Key Steps to Selling Locally

Let’s take a look at what it takes to successfully sell locally.

Media Coverage

Local newspapers don’t always have lots of exciting things to write about, so when a local inventor starts selling his or her product, local media will probably be interested in a story. The key here is that an inventor just selling a product is not a story. But if you talk about how you came up with your idea, your process of product development, your current sales efforts and your future plans, that makes a much more exciting story.

Media coverage helps you by getting the word out about your product. Seeing your product featured in a news story also creates more trust in your product than an advertisement. This trust, and the fact that you have a local product, will make people more likely to buy your product.

Word-of-Mouth Advertising

Selling locally also usually creates word-of-mouth advertising. Word-of-mouth just means people telling their friends, families and co-workers about your product. Local products create local interest and can get people talking.

You can help word-of-mouth advertising by getting the right people talking. In every community, there are influential and listened-to people. If you market to these people, or even give out samples, you can get these influential people talking, and other people will listen.

Also in every community there are people who love to spread news. These people know everyone and always have something to say. Getting these people talking about your product will also quickly spread the news.

In-Store Demonstrations

One of the big benefits of selling locally is that it makes it easy for you to be involved in selling your product, even in a retail setting. One of the most effective ways to be involved is by giving out samples or in-store demonstrations.
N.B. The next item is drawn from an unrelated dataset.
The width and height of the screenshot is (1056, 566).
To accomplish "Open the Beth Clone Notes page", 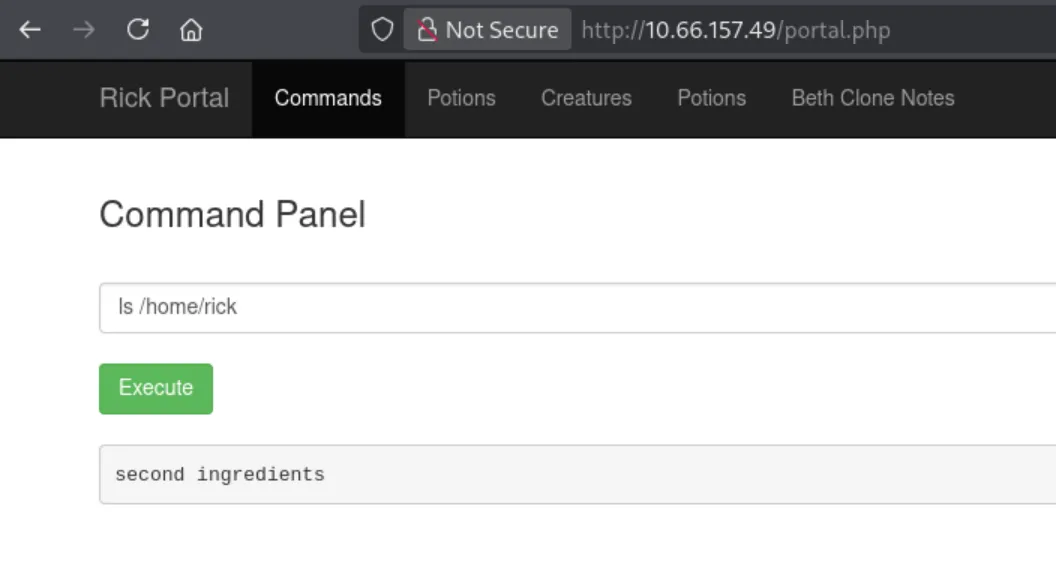I will 873,98.
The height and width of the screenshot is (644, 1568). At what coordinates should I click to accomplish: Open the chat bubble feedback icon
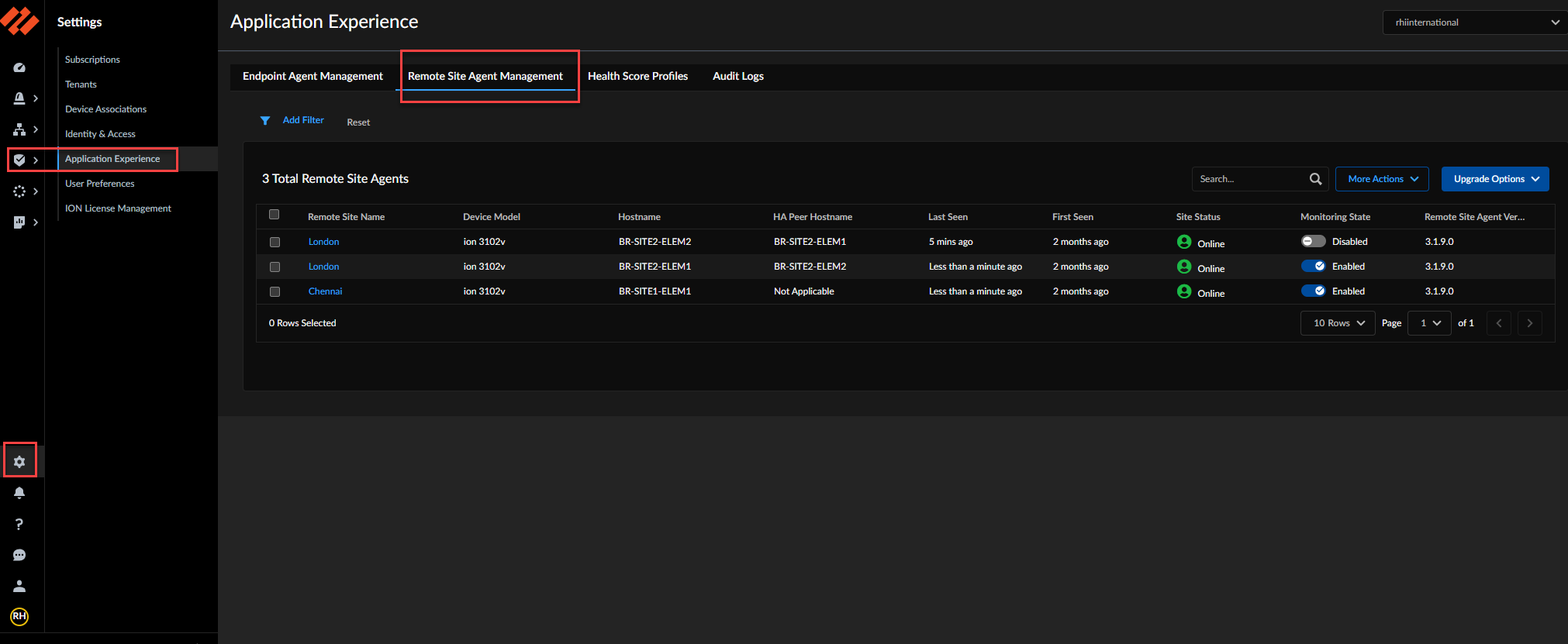point(19,555)
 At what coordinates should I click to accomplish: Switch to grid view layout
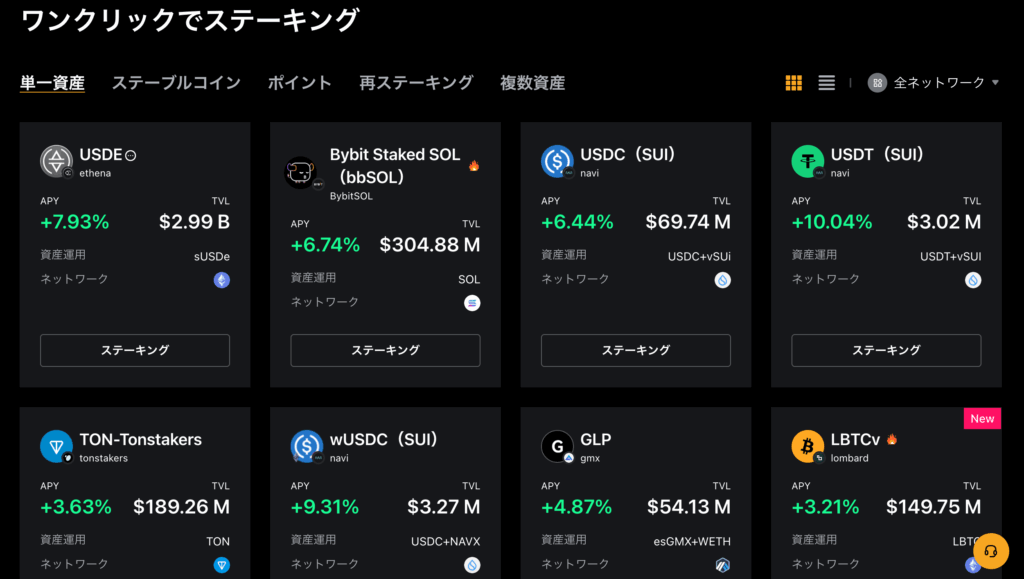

Most retail decisions are made in a matter of seconds, so it is easy for potential customers to pass over new products. That is why in-store demonstrations or samples are important for new products. Demonstrations grab potential customers’ attention and allow them to touch and try a new product which helps them overcome any hesitation in buying a new and unknown product.

Special Displays

You aren’t able to do in-store demonstrations all the time and during low-traffic times it is probably not worthwhile for you to be in a retail setting waiting for customers. But when you are not able, or when it is not worthwhile, to do demonstrations, you still want to get customers’ attention. For these times, you want special displays. There are a variety of attention grabbing displays out there and if you go to a mall and visit stores, you can get an idea of what might work with your product. Some of the more common ones are end-of-the-isle displays and floor displays.


Sales are another way to attract attention to your product and help overcome hesitation in buying a new product. If you offer sales or coupons, you will need to pay back the retailer for all the coupons redeemed or sales made.

One tactic that you can also use is a co-op advertising program. When you receive a sales booklet or flyer from a store, manufactures whose products are listed pay for 50 to 100% of the ad in free goods, hoping to generate enough sales to cover their costs. So you might give the retailer 24 products at no cost products to sell if the retailer includes your product in its next circular or newspaper ad. This tactic is especially effective if your plan is to use local sales as a launching pad for bigger market sales.

Using Your Local Success to Take on Regional and National Sales Reps, Distributors and Retail Stores

From the very beginning of your sales, keep careful records, documenting the success of your product. Then use that information as you talk to sales reps, distributors and retail stores. Also take pictures of your product selling or people trying your product at demonstrations to use in your talks. You can approach sales reps, distributors and retailers by simply saying that you have successfully sold your product in your local area, share your sales figures, and say you are looking to expand your sales. If your sales figures are impressive, they will listen.